Can I ask how long people have lived with CLL for....my mum got diagnosed 8 years ago and the illness only started taking effect 2 years ago but since then it has been one thing after the other and my mum has been so ill..it's the unknown that scares me
worrying times : Can I ask how long people have... - CLL Support
worrying times
I'm 18 years post CLL diagnosis, 4 years post Richter's transformation...
Age is a factor, as are comorbities in CLL. Has your mum been treated?
If your mum isn't being seen by a CLL specialist or haematologist it might be an idea to get a second opinion...
~chris
Hi Laura, I can tell from your posts recently that you're very concerned about your mum because you've been reaching out and enquiring about various treatments. It must be very worrying for you especially as she's relatively young at 62 and it's so hard to see our loved ones suffer.
How is she doing with the ITP meds, revolade? I see she's just been discharged from hospital and her platelets have risen a bit. Distressingly, you mentioned that she has terrible mouth ulcers which are horrible things to suffer.
You've also mentioned the possibility of ibrutinib so I assume she's had FCR chemo previously? Are her levels ok or were you asking because the doctors have mentioned the need for different options? Sorry to ask all these questions but it helps people to understand and know what to suggest.
It sounds to me like your mum is going through a bad patch at the moment and I know from experience that they seem to come one after another. But please don't think this means a decline because she can climb back up from this with the right treatment and your support. It's just hard at the moment to see her going through all this and knowing what to do to help her. Being there and offering your support is worth its weight in gold to her but it must be taking its toll on you.
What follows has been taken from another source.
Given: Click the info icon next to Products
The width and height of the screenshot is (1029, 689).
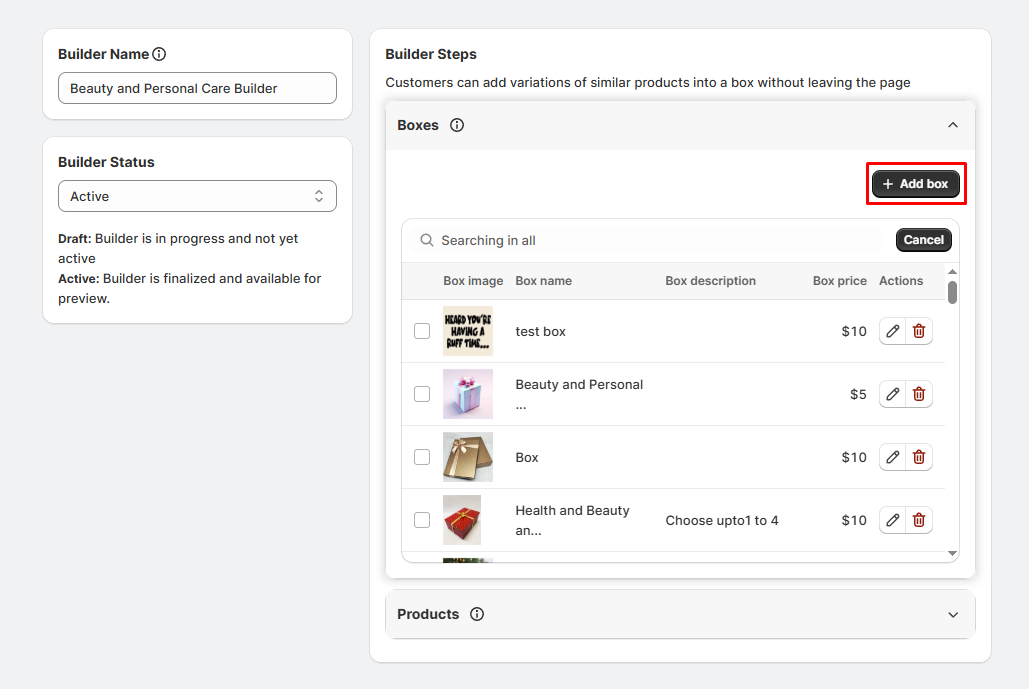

There's no certainties in CLL I'm afraid but people can live for decades and we have members on here who have. Some have gone through really bad times but emerged to fight another day!
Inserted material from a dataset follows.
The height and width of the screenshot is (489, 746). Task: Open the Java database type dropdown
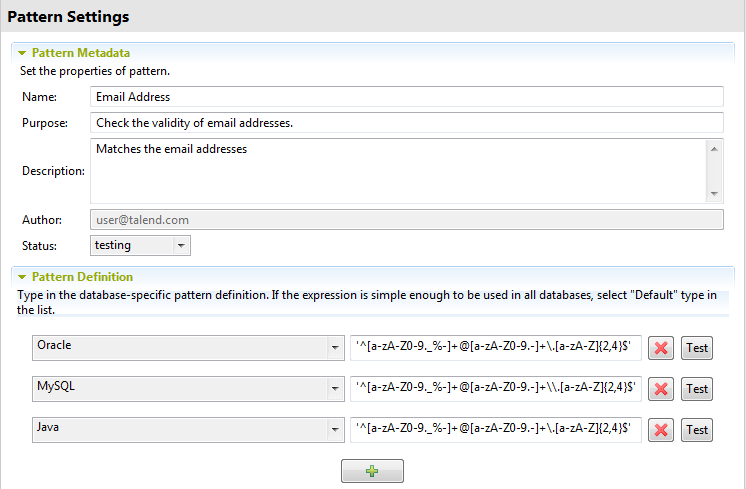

Stay strong and massive best wishes that your mum feels better soon. I hope she has good medical care that you all feel confident with.
Best wishes,
Newdawn
Thank you for you responses.....my mum had her first round of chemo 2 years ago I think the drug was rituximab...she was fine through the treatment but as soon as the chemo was stopped she picked up all sorts of infections.....in and out of hospital....she then was in bed for weeks with muscular pain and she also went deaf.....I think this was due to when her platelets where really low she picked up a cold and was told not to blow her nose as she might bleed so all the congestion in the upper respiratory tract made her hearing go....Eventually things got a bit better and she was told that her platelets would hav to go above 50 for her to have an operation in her ears to drain all the congestion that had accumulated but unfortunately after platelet count being at 97 they dropped the following wk to 3 and my mum has not been able to hav had this done.
As my mum now has a blood disorder due to the CLL she has been put on revolade, it has been two weeks now platelets are at 1 ! I have noticed that all the dots in my mums legs have gone and bruising on her face is fading but she still has bad blood blisters in her mouth which makes me think the revolade not working......My mums doctor is a haematologist and said next step would be to treat the CLL with ibrutinib as if can get this under control then this will also hav an effect on the blood disorder......my mum at the moment is a poor soul, having real bad side effects with the revolade, mostly muscular pain..we are back at doctors tomm to check the blood count and if it has changed any...
Your mom is so lucky to have you, Laura! You must be a great help for her.
My husband was just recently diagnosed with CLL and all this is so new to us still. I can't offer you the advice and information the others on this site can, but I can sent you and your mom my very best wishes.
Has your mother had her Ig levels tested (usually IgA, IgG, and Igm)? If so has IVIG treatment been considered if her IgG is low? It appears that revolade is used if someone has failed IVIG treatment, but I don't know your mum's doctor's experience, so I am throwing this out as a question to ask. I know how very hard it is to watch a parent struggling with health issues. I hope the next set of labs show some improvement.
Hi Laura,
First of all I would like to say that your mother is very lucky to have a caring daughter! I am also blessed with one so I know how much it means...
It is more difficult to comment on her CLL, because we are all different, but please don't despair -- there are many very effective drugs available now that could alleviate your mum's problems and stabilize her CLL. Ibrutinib helped me a great deal after wrestling with my CLL for twenty years, but unfortunately this can also cause bleeding. Hopefully her doctor will find just the right treatment for her.
We all send you both our best wishes!
Sue_w
Laura, sending you and you mother prayers and blessings!